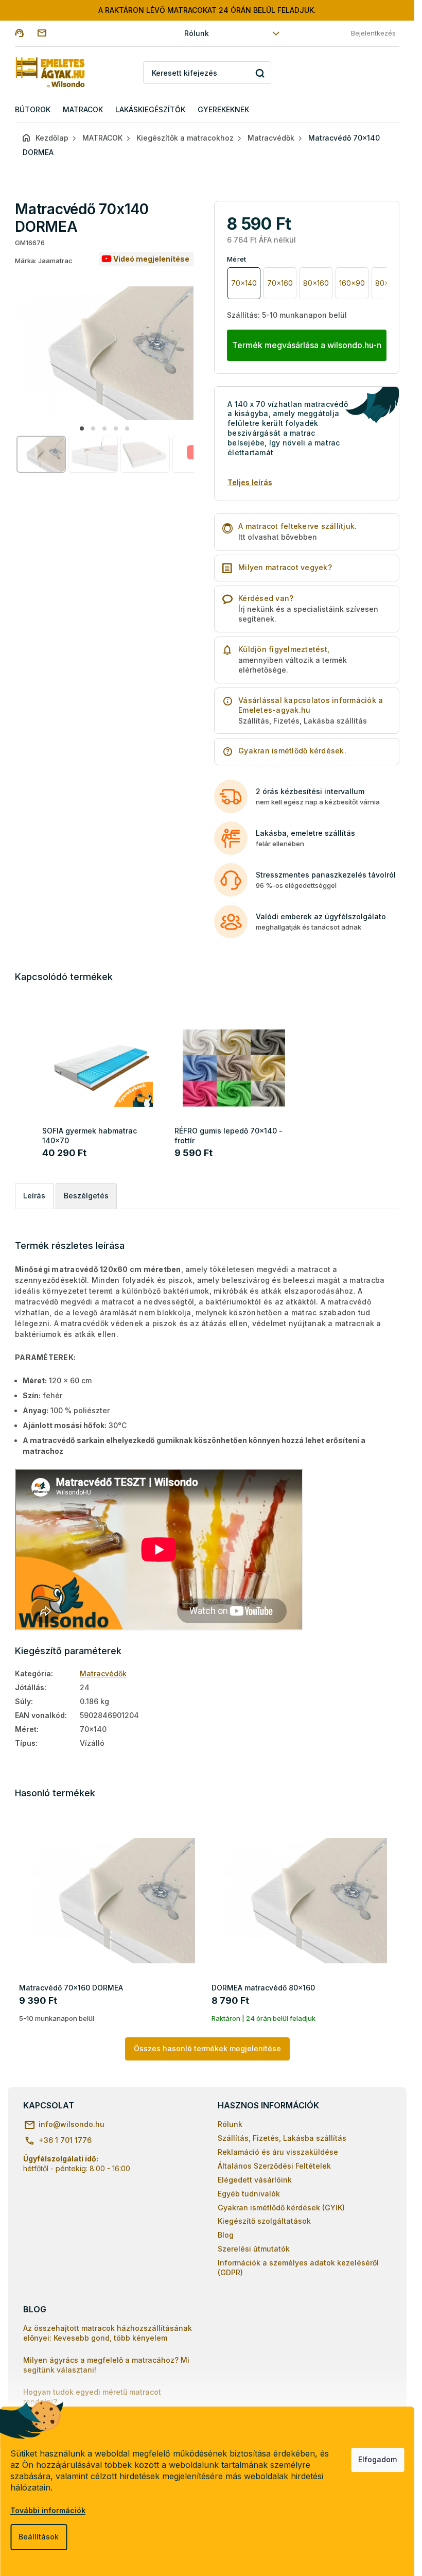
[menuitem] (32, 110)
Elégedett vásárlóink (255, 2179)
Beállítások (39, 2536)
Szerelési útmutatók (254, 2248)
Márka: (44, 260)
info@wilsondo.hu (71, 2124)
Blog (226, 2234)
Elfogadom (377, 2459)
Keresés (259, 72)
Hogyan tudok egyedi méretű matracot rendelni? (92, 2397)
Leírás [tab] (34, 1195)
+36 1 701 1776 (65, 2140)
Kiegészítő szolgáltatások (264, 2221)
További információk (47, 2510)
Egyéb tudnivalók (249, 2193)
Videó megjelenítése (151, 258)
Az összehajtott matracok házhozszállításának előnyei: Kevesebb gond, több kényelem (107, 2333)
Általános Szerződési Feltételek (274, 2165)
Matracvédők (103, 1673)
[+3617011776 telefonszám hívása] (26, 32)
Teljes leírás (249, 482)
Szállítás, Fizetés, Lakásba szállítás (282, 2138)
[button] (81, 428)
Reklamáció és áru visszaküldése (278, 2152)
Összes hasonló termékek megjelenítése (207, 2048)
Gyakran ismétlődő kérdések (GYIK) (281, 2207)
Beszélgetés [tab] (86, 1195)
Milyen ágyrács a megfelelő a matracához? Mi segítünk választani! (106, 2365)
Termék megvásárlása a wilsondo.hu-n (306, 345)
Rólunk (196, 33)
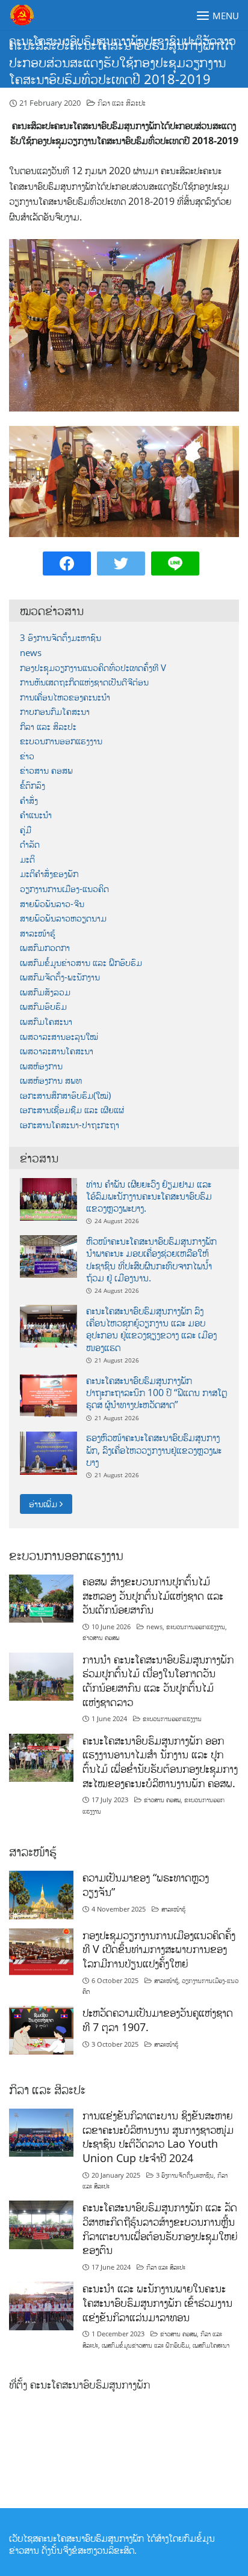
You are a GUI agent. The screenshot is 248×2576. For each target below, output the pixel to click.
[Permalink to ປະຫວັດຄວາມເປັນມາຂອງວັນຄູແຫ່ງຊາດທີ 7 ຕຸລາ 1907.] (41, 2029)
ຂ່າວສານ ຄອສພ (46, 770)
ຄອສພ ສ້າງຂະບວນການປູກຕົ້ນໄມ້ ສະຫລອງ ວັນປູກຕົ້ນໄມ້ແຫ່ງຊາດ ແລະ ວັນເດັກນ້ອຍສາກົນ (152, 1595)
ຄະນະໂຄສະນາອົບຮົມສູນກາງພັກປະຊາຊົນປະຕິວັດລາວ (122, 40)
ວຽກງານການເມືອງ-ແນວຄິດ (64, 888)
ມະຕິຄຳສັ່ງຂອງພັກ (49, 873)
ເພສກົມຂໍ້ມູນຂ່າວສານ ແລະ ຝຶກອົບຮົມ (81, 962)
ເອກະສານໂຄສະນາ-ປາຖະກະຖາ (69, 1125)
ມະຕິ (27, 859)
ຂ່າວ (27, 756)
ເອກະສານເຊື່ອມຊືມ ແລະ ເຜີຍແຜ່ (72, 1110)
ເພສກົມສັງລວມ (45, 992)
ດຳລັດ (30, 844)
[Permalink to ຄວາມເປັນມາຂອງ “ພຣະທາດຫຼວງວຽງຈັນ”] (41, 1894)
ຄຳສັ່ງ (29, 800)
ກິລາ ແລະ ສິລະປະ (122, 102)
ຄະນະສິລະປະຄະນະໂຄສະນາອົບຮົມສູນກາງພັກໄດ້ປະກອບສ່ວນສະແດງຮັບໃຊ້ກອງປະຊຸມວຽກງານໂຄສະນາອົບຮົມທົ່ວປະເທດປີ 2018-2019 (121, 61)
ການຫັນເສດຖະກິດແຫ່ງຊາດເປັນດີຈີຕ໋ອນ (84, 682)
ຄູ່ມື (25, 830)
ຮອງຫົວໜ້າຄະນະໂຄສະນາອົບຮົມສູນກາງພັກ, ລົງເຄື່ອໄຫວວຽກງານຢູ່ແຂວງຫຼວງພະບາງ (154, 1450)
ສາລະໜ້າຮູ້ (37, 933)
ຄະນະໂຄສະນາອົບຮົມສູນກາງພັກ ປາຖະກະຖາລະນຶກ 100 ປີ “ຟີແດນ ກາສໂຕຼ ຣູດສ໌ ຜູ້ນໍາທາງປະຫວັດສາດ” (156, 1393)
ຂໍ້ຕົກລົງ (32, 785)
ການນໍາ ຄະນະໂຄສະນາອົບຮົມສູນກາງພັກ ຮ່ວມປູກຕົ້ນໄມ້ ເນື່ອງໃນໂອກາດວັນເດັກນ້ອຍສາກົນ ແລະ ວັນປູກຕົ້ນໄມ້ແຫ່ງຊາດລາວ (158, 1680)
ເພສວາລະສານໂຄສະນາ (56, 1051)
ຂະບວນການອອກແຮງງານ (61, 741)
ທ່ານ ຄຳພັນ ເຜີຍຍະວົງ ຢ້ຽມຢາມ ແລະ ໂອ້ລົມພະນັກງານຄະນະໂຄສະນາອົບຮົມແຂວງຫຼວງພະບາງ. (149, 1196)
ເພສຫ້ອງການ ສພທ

___

> _What you have to do_: The entries above should be retyped word for word, with all pictures omitted.

> _Response area_:
[menuitem] (32, 110)
Elégedett vásárlóink (255, 2179)
Beállítások (39, 2536)
Szerelési útmutatók (254, 2248)
Márka: (44, 260)
info@wilsondo.hu (71, 2124)
Blog (226, 2234)
Elfogadom (377, 2459)
Keresés (259, 72)
Hogyan tudok egyedi méretű matracot rendelni? (92, 2397)
Leírás [tab] (34, 1195)
+36 1 701 1776 (65, 2140)
Kiegészítő szolgáltatások (264, 2221)
További információk (47, 2510)
Egyéb tudnivalók (249, 2193)
Videó megjelenítése (151, 258)
Az összehajtott matracok házhozszállításának előnyei: Kevesebb gond, több kényelem (107, 2333)
Általános Szerződési Feltételek (274, 2165)
Matracvédők (103, 1673)
[+3617011776 telefonszám hívása] (26, 32)
Teljes leírás (249, 482)
Szállítás, Fizetés, Lakásba szállítás (282, 2138)
[button] (81, 428)
Reklamáció és áru visszaküldése (278, 2152)
Összes hasonló termékek megjelenítése (207, 2048)
Gyakran ismétlődő kérdések (GYIK) (281, 2207)
Beszélgetés [tab] (86, 1195)
Milyen ágyrács a megfelelő a matracához? Mi segítünk választani! (106, 2365)
Termék megvásárlása a wilsondo.hu-n (306, 345)
Rólunk (196, 33)
You are a GUI agent. The screenshot is 248×2576. For each target below, output the pixel to click.
[Permalink to ປະຫວັດຄວາມເປັນມາຂອງວັນຄູແຫ່ງຊາດທີ 7 ຕຸລາ 1907.] (41, 2029)
ຂ່າວສານ ຄອສພ (46, 770)
ຄອສພ ສ້າງຂະບວນການປູກຕົ້ນໄມ້ ສະຫລອງ ວັນປູກຕົ້ນໄມ້ແຫ່ງຊາດ ແລະ ວັນເດັກນ້ອຍສາກົນ (152, 1595)
ຄະນະໂຄສະນາອົບຮົມສູນກາງພັກປະຊາຊົນປະຕິວັດລາວ (122, 40)
ວຽກງານການເມືອງ-ແນວຄິດ (64, 888)
ມະຕິຄຳສັ່ງຂອງພັກ (49, 873)
ເພສກົມຂໍ້ມູນຂ່າວສານ ແລະ ຝຶກອົບຮົມ (81, 962)
ເອກະສານໂຄສະນາ-ປາຖະກະຖາ (69, 1125)
ມະຕິ (27, 859)
ຂ່າວ (27, 756)
ເອກະສານເຊື່ອມຊືມ ແລະ ເຜີຍແຜ່ (72, 1110)
ເພສກົມສັງລວມ (45, 992)
ດຳລັດ (30, 844)
[Permalink to ຄວາມເປັນມາຂອງ “ພຣະທາດຫຼວງວຽງຈັນ”] (41, 1894)
ຄຳສັ່ງ (29, 800)
ກິລາ ແລະ ສິລະປະ (122, 102)
ຄະນະສິລະປະຄະນະໂຄສະນາອົບຮົມສູນກາງພັກໄດ້ປະກອບສ່ວນສະແດງຮັບໃຊ້ກອງປະຊຸມວຽກງານໂຄສະນາອົບຮົມທົ່ວປະເທດປີ 2018-2019 (121, 61)
ການຫັນເສດຖະກິດແຫ່ງຊາດເປັນດີຈີຕ໋ອນ (84, 682)
ຄູ່ມື (25, 830)
ຮອງຫົວໜ້າຄະນະໂຄສະນາອົບຮົມສູນກາງພັກ, ລົງເຄື່ອໄຫວວຽກງານຢູ່ແຂວງຫຼວງພະບາງ (154, 1450)
ສາລະໜ້າຮູ້ (37, 933)
ຄະນະໂຄສະນາອົບຮົມສູນກາງພັກ ປາຖະກະຖາລະນຶກ 100 ປີ “ຟີແດນ ກາສໂຕຼ ຣູດສ໌ ຜູ້ນໍາທາງປະຫວັດສາດ” (156, 1393)
ຂໍ້ຕົກລົງ (32, 785)
ການນໍາ ຄະນະໂຄສະນາອົບຮົມສູນກາງພັກ ຮ່ວມປູກຕົ້ນໄມ້ ເນື່ອງໃນໂອກາດວັນເດັກນ້ອຍສາກົນ ແລະ ວັນປູກຕົ້ນໄມ້ແຫ່ງຊາດລາວ (158, 1680)
ເພສວາລະສານໂຄສະນາ (56, 1051)
ຂະບວນການອອກແຮງງານ (61, 741)
ທ່ານ ຄຳພັນ ເຜີຍຍະວົງ ຢ້ຽມຢາມ ແລະ ໂອ້ລົມພະນັກງານຄະນະໂຄສະນາອົບຮົມແຂວງຫຼວງພະບາງ. (149, 1196)
ເພສຫ້ອງການ ສພທ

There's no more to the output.